“The dream shall never die,” Alex Salmond proclaimed when standing down as leader of the Scottish National Party after losing the 2014 independence referendum. Judging by his party’s latest posturing, public opinion and the state of Scotland’s economy, that dream is on life support.
Britain’s vote to leave the EU gave Nicola Sturgeon, Scotland’s first minister, an opportunity to reopen the independence debate, despite proclaiming that the last referendum was a “once in a generation” vote. On Friday, she launched a “new conversation” around the independence question, on the basis that Brexit has changed matters and it is “right” to keep the issue live.

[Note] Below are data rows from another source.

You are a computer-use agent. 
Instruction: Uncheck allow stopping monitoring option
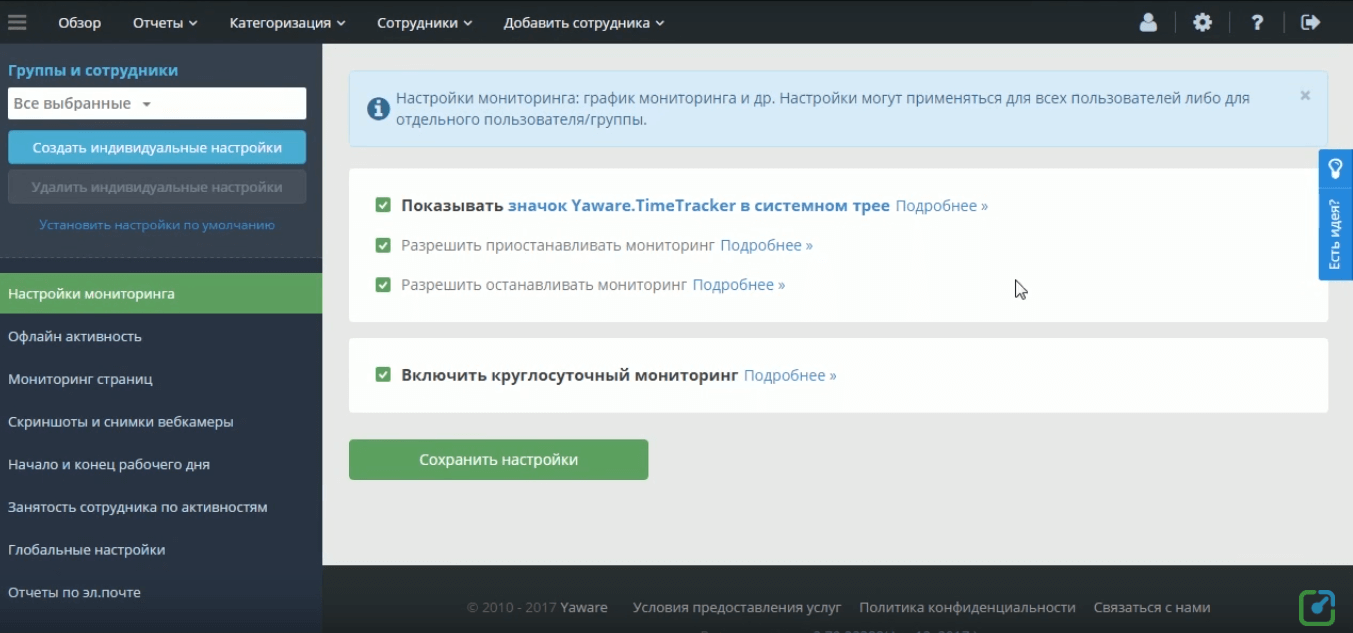(383, 285)
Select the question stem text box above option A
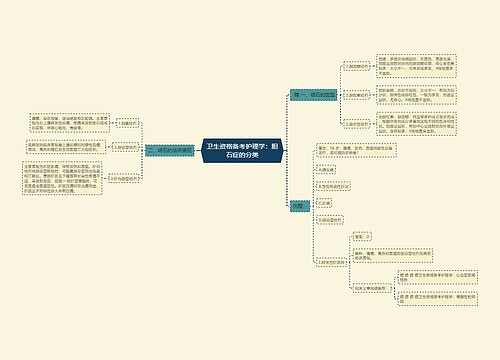 pos(357,150)
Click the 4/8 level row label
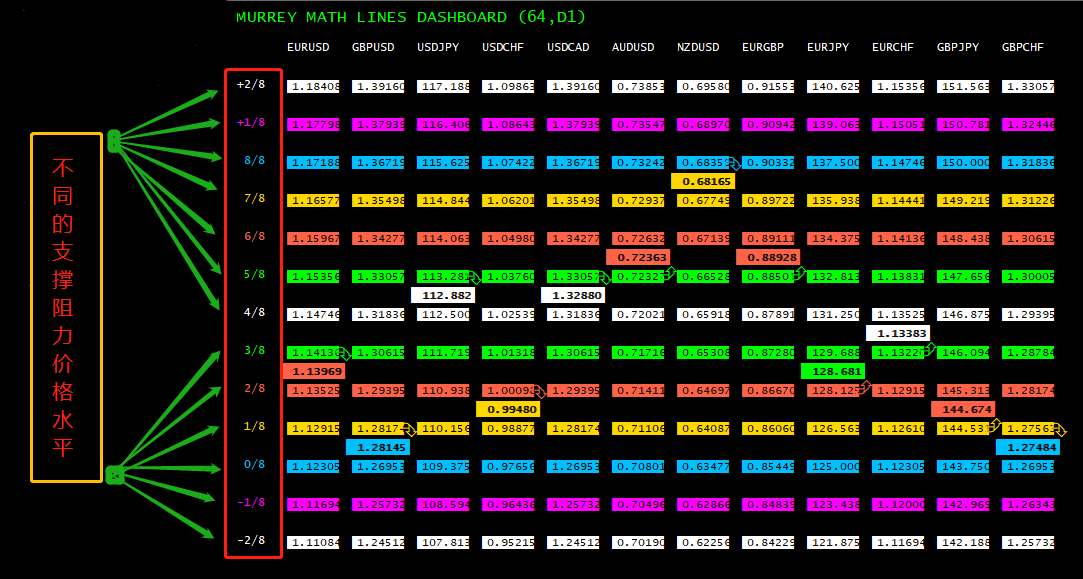Image resolution: width=1083 pixels, height=579 pixels. point(252,313)
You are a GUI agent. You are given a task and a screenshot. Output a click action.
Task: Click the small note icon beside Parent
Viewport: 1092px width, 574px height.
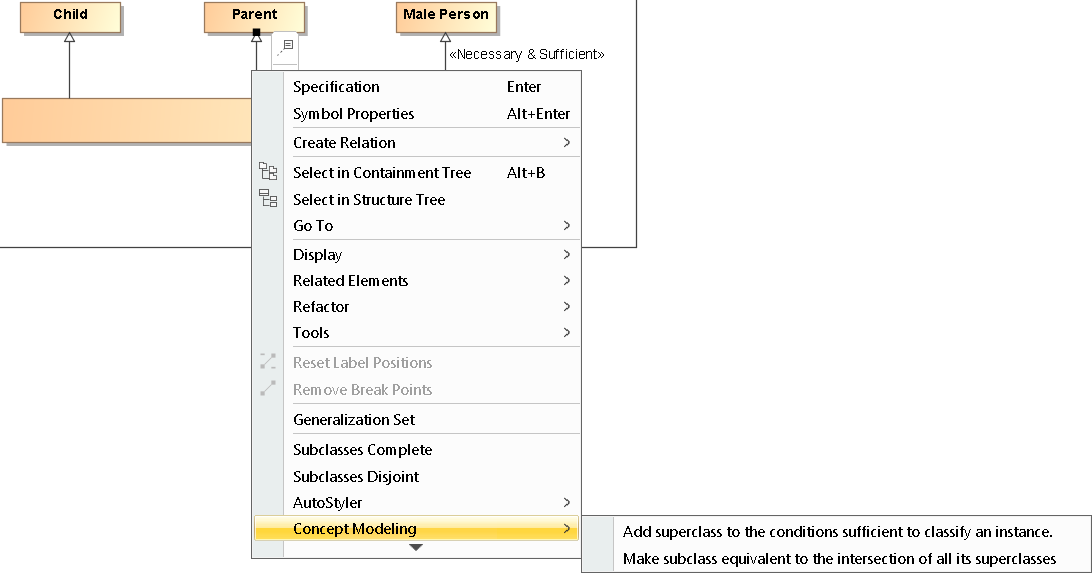pyautogui.click(x=287, y=46)
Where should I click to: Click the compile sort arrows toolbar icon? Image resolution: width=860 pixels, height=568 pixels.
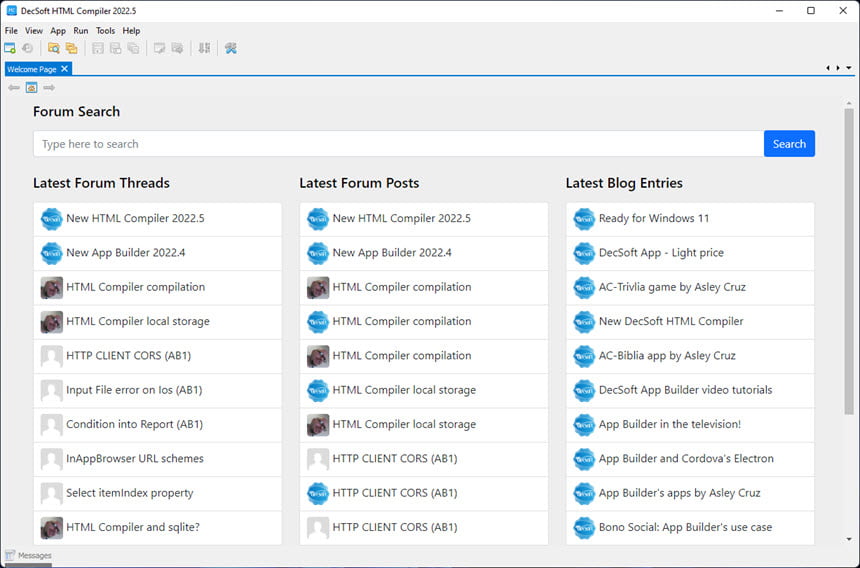click(204, 48)
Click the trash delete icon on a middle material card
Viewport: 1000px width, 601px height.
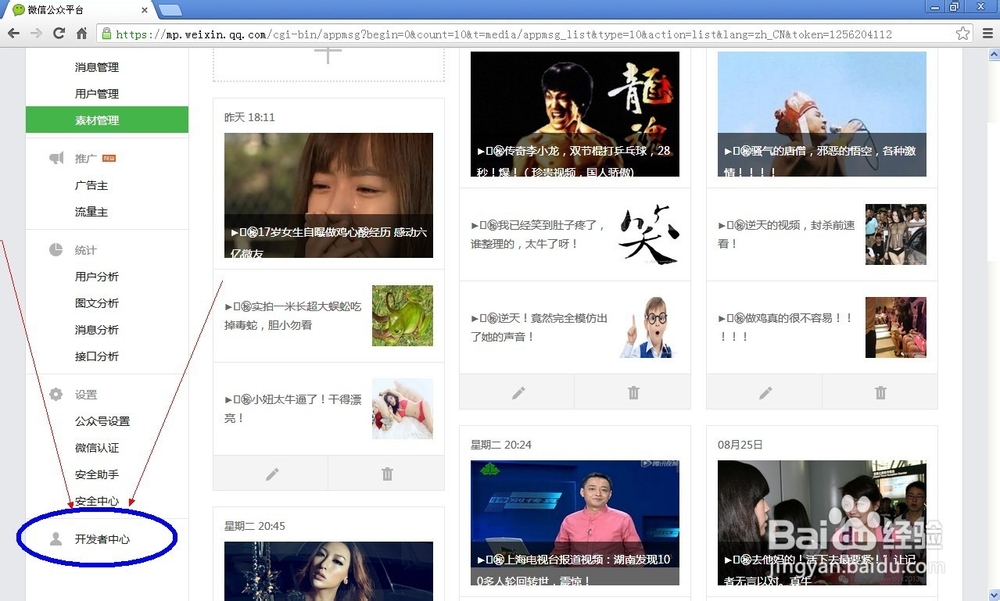[633, 391]
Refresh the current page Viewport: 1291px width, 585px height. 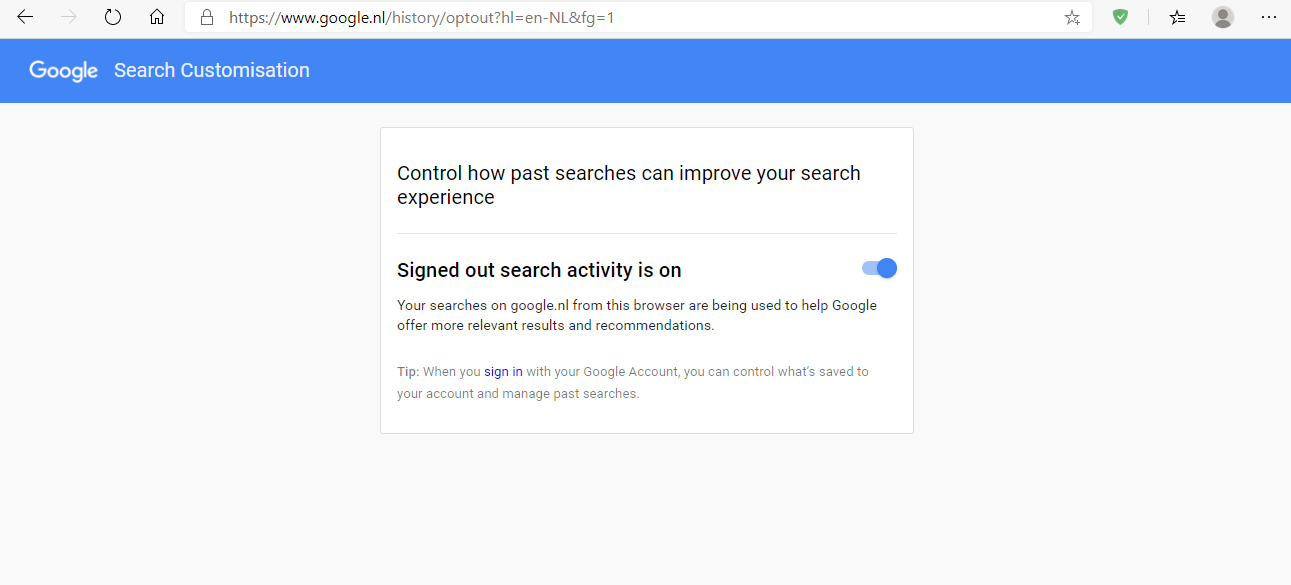(113, 17)
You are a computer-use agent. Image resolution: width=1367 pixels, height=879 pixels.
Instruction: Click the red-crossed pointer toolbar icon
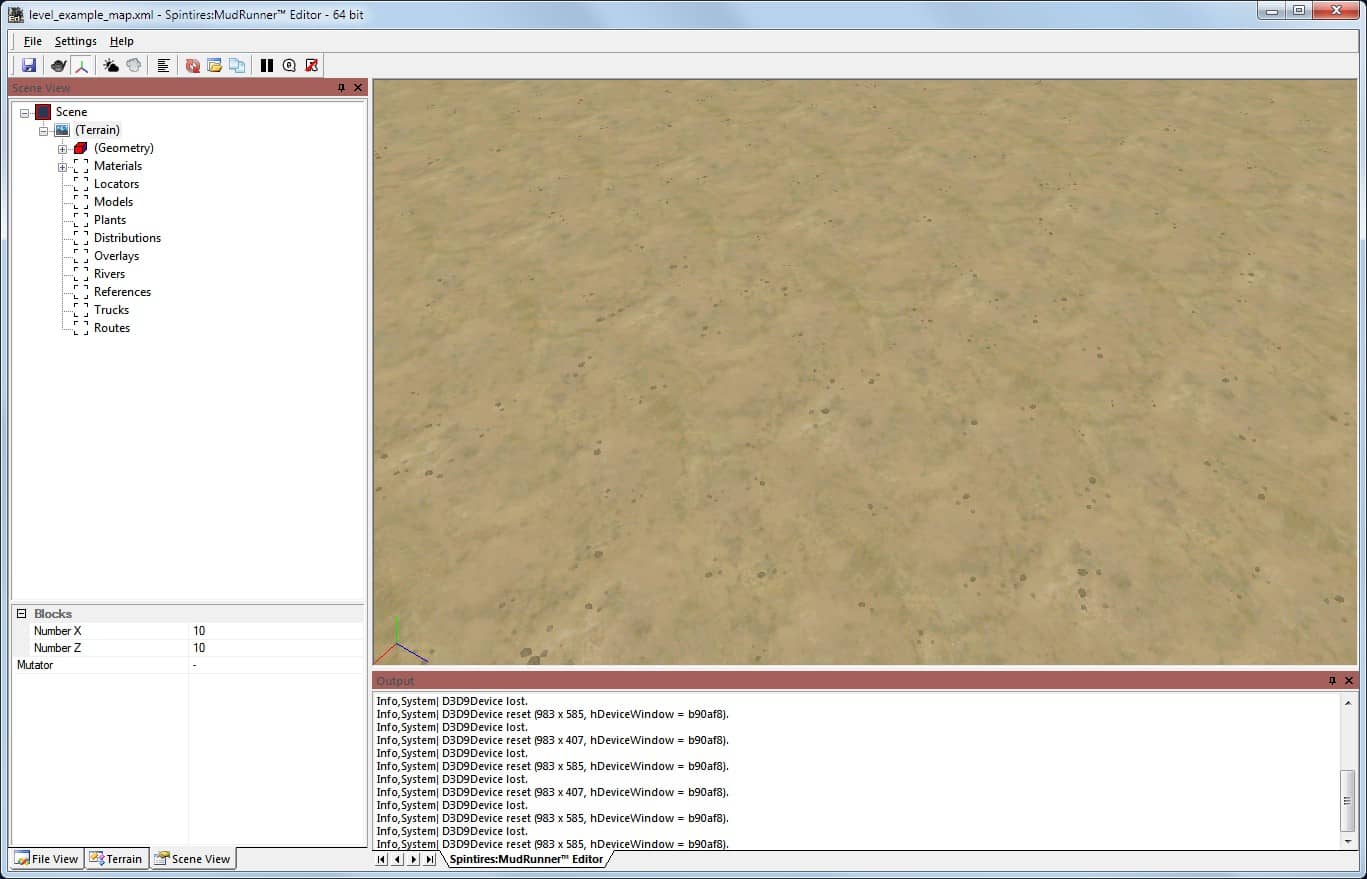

No, it is not. According to a poll from YouGov, half of Scots are opposed to holding another referendum. Just 11 per cent think independence should be a priority for Scottish government, putting it below healthcare, economic development, the EU, education, housing and welfare. Ms Sturgeon is also wrong that there has been a drive towards independence since the referendum: 54 per cent believe Scotland should not be an independent country, compared with 46 per cent who do — just a one-point change in favour of leaving the UK.
It is not only public opinion stacked against the nationalists’ case. The latest spending figures said that the Scottish economy had a £15bn deficit in the past financial year and its North Sea oil revenues have collapsed by 97 per cent — from £1.8bn in 2014-15 to £60m. Until Mrs Sturgeon can answer how Scotland will pay its own way outside the UK, there is no viable case for independence. The polling suggests that just under half think Scotland benefits economically from being part of the Union.
There is another concern for the SNP: the revival of the Scottish Conservatives. According to the poll, 46 per cent think Ruth Davidson is doing well as opposition leader, compared with just 25 per cent for Kezia Dugdale as leader of the Scottish Labour party. Even Theresa May has positive ratings north of the border: 35 per cent think she is doing well as prime minister, compared with 18 per cent for Jeremy Corbyn as leader of the Labour party. By painting themselves as the party of the Union, the Scottish Tories can make headway by pointing out the flaws in the independence case.
It appears that the desire for another independence referendum burns only in the hearts of Ms Sturgeon and the nationalist zealots. This SNP “listening exercise” reveals an important truth about the first minister: she is often proclaimed to be a strategic political genius; she is not.
Ever since the UK opted to leave the EU on June 23, she has attempted to use the vote for Brexit as an opportunity to reopen the independence debate. Her announcement shows there is no grand plan for breaking up the Union. The SNP can only stall while it tries to figure out what to do next.